▶ **Given problem**:
Rewrite all of the items below, replacing each "yellow callout" with "yellow badge" and keeping everything else the same.

[Dataset rows]
____________

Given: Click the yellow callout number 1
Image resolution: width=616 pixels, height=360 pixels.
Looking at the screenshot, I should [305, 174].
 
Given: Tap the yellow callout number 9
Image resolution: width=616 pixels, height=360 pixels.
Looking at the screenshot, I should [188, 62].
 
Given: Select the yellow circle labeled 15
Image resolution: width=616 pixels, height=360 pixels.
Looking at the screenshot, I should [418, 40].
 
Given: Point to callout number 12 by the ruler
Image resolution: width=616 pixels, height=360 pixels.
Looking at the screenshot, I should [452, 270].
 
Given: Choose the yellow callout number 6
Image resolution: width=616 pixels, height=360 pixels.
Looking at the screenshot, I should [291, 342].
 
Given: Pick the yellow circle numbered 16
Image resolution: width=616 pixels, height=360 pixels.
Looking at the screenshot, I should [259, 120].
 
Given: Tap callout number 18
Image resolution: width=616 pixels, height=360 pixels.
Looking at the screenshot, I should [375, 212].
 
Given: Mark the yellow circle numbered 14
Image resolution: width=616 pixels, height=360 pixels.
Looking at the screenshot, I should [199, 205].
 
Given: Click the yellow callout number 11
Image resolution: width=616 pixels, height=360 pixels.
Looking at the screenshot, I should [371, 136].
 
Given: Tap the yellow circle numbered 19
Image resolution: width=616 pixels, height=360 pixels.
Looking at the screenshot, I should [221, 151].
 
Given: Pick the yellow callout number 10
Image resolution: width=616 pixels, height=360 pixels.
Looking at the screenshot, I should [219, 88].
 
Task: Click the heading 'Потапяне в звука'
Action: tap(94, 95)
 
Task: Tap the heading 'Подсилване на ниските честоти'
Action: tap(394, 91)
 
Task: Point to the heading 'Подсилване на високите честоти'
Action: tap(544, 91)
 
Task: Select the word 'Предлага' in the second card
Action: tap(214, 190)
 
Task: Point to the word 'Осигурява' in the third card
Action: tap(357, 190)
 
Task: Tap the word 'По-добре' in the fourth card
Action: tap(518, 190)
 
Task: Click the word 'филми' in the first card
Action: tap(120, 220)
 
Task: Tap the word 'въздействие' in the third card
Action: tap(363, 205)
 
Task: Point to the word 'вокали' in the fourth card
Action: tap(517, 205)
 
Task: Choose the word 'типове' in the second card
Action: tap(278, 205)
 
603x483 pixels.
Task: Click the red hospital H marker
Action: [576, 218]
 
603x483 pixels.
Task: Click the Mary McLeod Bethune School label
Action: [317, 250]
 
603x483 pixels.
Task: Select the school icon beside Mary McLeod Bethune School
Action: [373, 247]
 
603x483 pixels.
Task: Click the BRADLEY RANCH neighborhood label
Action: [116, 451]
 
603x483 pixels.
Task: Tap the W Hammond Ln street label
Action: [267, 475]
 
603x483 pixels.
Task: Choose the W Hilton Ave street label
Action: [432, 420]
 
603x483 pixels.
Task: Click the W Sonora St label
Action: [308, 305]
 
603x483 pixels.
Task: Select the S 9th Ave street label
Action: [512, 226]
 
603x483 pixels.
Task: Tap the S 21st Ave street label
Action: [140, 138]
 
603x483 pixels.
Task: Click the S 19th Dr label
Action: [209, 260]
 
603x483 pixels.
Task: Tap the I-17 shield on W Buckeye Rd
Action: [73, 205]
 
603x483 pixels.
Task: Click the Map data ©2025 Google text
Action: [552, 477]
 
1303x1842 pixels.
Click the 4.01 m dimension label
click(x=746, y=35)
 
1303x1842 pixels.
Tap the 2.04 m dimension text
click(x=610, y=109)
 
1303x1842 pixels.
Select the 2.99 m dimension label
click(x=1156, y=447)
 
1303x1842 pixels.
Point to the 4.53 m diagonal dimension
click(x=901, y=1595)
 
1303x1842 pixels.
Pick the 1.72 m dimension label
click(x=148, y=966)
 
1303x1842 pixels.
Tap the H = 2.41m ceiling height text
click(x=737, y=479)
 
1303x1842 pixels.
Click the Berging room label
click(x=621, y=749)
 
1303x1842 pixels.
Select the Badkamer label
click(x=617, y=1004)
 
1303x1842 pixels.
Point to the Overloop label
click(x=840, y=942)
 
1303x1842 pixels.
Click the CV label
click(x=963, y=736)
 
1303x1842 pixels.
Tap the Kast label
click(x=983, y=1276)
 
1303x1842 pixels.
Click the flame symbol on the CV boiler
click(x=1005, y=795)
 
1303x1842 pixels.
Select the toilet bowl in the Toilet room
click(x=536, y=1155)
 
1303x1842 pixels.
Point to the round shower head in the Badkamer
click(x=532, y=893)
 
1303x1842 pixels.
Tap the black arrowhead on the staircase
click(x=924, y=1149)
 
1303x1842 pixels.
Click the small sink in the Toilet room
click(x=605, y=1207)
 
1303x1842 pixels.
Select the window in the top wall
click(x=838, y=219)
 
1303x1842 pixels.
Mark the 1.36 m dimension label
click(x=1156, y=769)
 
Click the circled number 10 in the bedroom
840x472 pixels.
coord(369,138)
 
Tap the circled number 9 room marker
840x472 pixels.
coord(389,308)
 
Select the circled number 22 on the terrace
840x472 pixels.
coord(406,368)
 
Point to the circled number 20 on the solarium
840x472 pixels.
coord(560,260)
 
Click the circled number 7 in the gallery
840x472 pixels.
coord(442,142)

____________

▶ **Correct output**:
Given: Click the yellow badge number 1
Image resolution: width=616 pixels, height=360 pixels.
Looking at the screenshot, I should [305, 174].
 
Given: Tap the yellow badge number 9
Image resolution: width=616 pixels, height=360 pixels.
Looking at the screenshot, I should [188, 62].
 
Given: Select the yellow circle labeled 15
Image resolution: width=616 pixels, height=360 pixels.
Looking at the screenshot, I should [418, 40].
 
Given: Point to callout number 12 by the ruler
Image resolution: width=616 pixels, height=360 pixels.
Looking at the screenshot, I should [452, 270].
 
Given: Choose the yellow badge number 6
Image resolution: width=616 pixels, height=360 pixels.
Looking at the screenshot, I should [291, 342].
 
Given: Pick the yellow circle numbered 16
Image resolution: width=616 pixels, height=360 pixels.
Looking at the screenshot, I should [259, 120].
 
Given: Tap callout number 18
Image resolution: width=616 pixels, height=360 pixels.
Looking at the screenshot, I should [375, 212].
 
Given: Mark the yellow circle numbered 14
Image resolution: width=616 pixels, height=360 pixels.
Looking at the screenshot, I should [199, 205].
 
Given: Click the yellow badge number 11
Image resolution: width=616 pixels, height=360 pixels.
Looking at the screenshot, I should [371, 136].
 
Given: Tap the yellow circle numbered 19
Image resolution: width=616 pixels, height=360 pixels.
Looking at the screenshot, I should [221, 151].
 
Given: Pick the yellow badge number 10
Image resolution: width=616 pixels, height=360 pixels.
Looking at the screenshot, I should [219, 88].
 
Task: Click the heading 'Потапяне в звука'
Action: tap(94, 95)
 
Task: Tap the heading 'Подсилване на ниските честоти'
Action: tap(394, 91)
 
Task: Point to the heading 'Подсилване на високите честоти'
Action: tap(544, 91)
 
Task: Select the word 'Предлага' in the second card
Action: tap(214, 190)
 
Task: Point to the word 'Осигурява' in the third card
Action: tap(357, 190)
 
Task: Tap the word 'По-добре' in the fourth card
Action: tap(518, 190)
 
Task: Click the word 'филми' in the first card
Action: tap(120, 220)
 
Task: Tap the word 'въздействие' in the third card
Action: tap(363, 205)
 
Task: Point to the word 'вокали' in the fourth card
Action: tap(517, 205)
 
Task: Choose the word 'типове' in the second card
Action: tap(278, 205)
 
603x483 pixels.
Task: Click the red hospital H marker
Action: [576, 218]
 
603x483 pixels.
Task: Click the Mary McLeod Bethune School label
Action: [317, 250]
 
603x483 pixels.
Task: Select the school icon beside Mary McLeod Bethune School
Action: [373, 247]
 
603x483 pixels.
Task: Click the BRADLEY RANCH neighborhood label
Action: [116, 451]
 
603x483 pixels.
Task: Tap the W Hammond Ln street label
Action: [267, 475]
 
603x483 pixels.
Task: Choose the W Hilton Ave street label
Action: [432, 420]
 
603x483 pixels.
Task: Click the W Sonora St label
Action: [308, 305]
 
603x483 pixels.
Task: Select the S 9th Ave street label
Action: [512, 226]
 
603x483 pixels.
Task: Tap the S 21st Ave street label
Action: [140, 138]
 
603x483 pixels.
Task: Click the S 19th Dr label
Action: [209, 260]
 
603x483 pixels.
Task: Tap the I-17 shield on W Buckeye Rd
Action: [73, 205]
 
603x483 pixels.
Task: Click the Map data ©2025 Google text
Action: [552, 477]
 
1303x1842 pixels.
Click the 4.01 m dimension label
click(x=746, y=35)
 
1303x1842 pixels.
Tap the 2.04 m dimension text
click(x=610, y=109)
 
1303x1842 pixels.
Select the 2.99 m dimension label
click(x=1156, y=447)
 
1303x1842 pixels.
Point to the 4.53 m diagonal dimension
click(x=901, y=1595)
 
1303x1842 pixels.
Pick the 1.72 m dimension label
click(x=148, y=966)
 
1303x1842 pixels.
Tap the H = 2.41m ceiling height text
click(x=737, y=479)
 
1303x1842 pixels.
Click the Berging room label
click(x=621, y=749)
 
1303x1842 pixels.
Select the Badkamer label
click(x=617, y=1004)
 
1303x1842 pixels.
Point to the Overloop label
click(x=840, y=942)
 
1303x1842 pixels.
Click the CV label
click(x=963, y=736)
 
1303x1842 pixels.
Tap the Kast label
click(x=983, y=1276)
 
1303x1842 pixels.
Click the flame symbol on the CV boiler
click(x=1005, y=795)
 
1303x1842 pixels.
Select the toilet bowl in the Toilet room
click(x=536, y=1155)
 
1303x1842 pixels.
Point to the round shower head in the Badkamer
click(x=532, y=893)
 
1303x1842 pixels.
Tap the black arrowhead on the staircase
click(x=924, y=1149)
 
1303x1842 pixels.
Click the small sink in the Toilet room
click(x=605, y=1207)
 
1303x1842 pixels.
Select the window in the top wall
click(x=838, y=219)
 
1303x1842 pixels.
Mark the 1.36 m dimension label
click(x=1156, y=769)
 
Click the circled number 10 in the bedroom
840x472 pixels.
coord(369,138)
 
Tap the circled number 9 room marker
840x472 pixels.
coord(389,308)
 
Select the circled number 22 on the terrace
840x472 pixels.
coord(406,368)
 
Point to the circled number 20 on the solarium
840x472 pixels.
coord(560,260)
 
Click the circled number 7 in the gallery
840x472 pixels.
coord(442,142)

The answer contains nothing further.